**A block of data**
▬▬▬▬▬▬▬▬▬▬
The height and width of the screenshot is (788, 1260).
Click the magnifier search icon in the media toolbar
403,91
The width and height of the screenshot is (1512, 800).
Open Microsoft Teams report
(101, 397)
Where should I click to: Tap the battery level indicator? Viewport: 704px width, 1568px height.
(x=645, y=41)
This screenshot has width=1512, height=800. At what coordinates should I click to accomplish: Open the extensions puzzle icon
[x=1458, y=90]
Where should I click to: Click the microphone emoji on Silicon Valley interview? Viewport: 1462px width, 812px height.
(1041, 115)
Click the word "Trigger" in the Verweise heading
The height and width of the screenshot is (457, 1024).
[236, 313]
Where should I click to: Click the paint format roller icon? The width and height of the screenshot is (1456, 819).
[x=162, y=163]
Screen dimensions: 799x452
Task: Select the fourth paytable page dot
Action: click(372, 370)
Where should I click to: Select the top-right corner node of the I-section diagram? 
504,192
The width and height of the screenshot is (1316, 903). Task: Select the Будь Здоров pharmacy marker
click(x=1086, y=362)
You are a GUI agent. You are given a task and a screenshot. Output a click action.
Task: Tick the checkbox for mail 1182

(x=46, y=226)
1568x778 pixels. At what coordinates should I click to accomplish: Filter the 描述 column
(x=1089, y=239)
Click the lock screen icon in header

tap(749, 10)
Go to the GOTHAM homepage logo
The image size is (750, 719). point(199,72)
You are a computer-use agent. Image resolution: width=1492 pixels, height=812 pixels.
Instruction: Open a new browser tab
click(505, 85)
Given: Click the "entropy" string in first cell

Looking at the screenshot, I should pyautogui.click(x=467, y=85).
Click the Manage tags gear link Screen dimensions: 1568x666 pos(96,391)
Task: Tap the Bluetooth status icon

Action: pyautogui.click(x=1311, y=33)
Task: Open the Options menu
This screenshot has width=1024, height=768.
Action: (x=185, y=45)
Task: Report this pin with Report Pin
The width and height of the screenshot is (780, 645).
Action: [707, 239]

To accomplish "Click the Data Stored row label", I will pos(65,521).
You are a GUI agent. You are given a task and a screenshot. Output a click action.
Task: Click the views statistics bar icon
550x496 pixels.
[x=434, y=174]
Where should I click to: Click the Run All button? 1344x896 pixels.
▬▬▬▬▬▬▬▬▬▬
**WHAT THE TASK REQUIRES**
Please edit the data above by replacing "Where should I click to" with "Where do I click to" everywhere, leaving everything else the same.

**EXERCISE OUTPUT**
The height and width of the screenshot is (788, 1260).
Click the magnifier search icon in the media toolbar
403,91
The width and height of the screenshot is (1512, 800).
Open Microsoft Teams report
(101, 397)
Where do I click to: Tap the battery level indicator? Viewport: 704px width, 1568px height.
(x=645, y=41)
This screenshot has width=1512, height=800. At what coordinates should I click to accomplish: Open the extensions puzzle icon
[x=1458, y=90]
Where do I click to: Click the microphone emoji on Silicon Valley interview? Viewport: 1462px width, 812px height.
(1041, 115)
Click the word "Trigger" in the Verweise heading
The height and width of the screenshot is (457, 1024).
[236, 313]
Where do I click to: Click the paint format roller icon? The width and height of the screenshot is (1456, 819).
[x=162, y=163]
Screen dimensions: 799x452
Task: Select the fourth paytable page dot
Action: click(372, 370)
Where do I click to: Select the top-right corner node of the I-section diagram? 
504,192
The width and height of the screenshot is (1316, 903). Task: Select the Будь Здоров pharmacy marker
click(x=1086, y=362)
You are a GUI agent. You are given a task and a screenshot. Output a click action.
Task: Tick the checkbox for mail 1182

(x=46, y=226)
1568x778 pixels. At what coordinates should I click to accomplish: Filter the 描述 column
(x=1089, y=239)
Click the lock screen icon in header

tap(749, 10)
Go to the GOTHAM homepage logo
The image size is (750, 719). point(199,72)
You are a computer-use agent. Image resolution: width=1492 pixels, height=812 pixels.
Instruction: Open a new browser tab
click(505, 85)
Given: Click the "entropy" string in first cell

Looking at the screenshot, I should pyautogui.click(x=467, y=85).
Click the Manage tags gear link Screen dimensions: 1568x666 pos(96,391)
Task: Tap the Bluetooth status icon

Action: pyautogui.click(x=1311, y=33)
Task: Open the Options menu
This screenshot has width=1024, height=768.
Action: (x=185, y=45)
Task: Report this pin with Report Pin
The width and height of the screenshot is (780, 645).
Action: [707, 239]

To accomplish "Click the Data Stored row label", I will pos(65,521).
You are a GUI agent. You are given a task and a screenshot. Output a click action.
Task: Click the views statistics bar icon
550x496 pixels.
[x=434, y=174]
Where do I click to: Click the Run All button? 1344x896 pixels.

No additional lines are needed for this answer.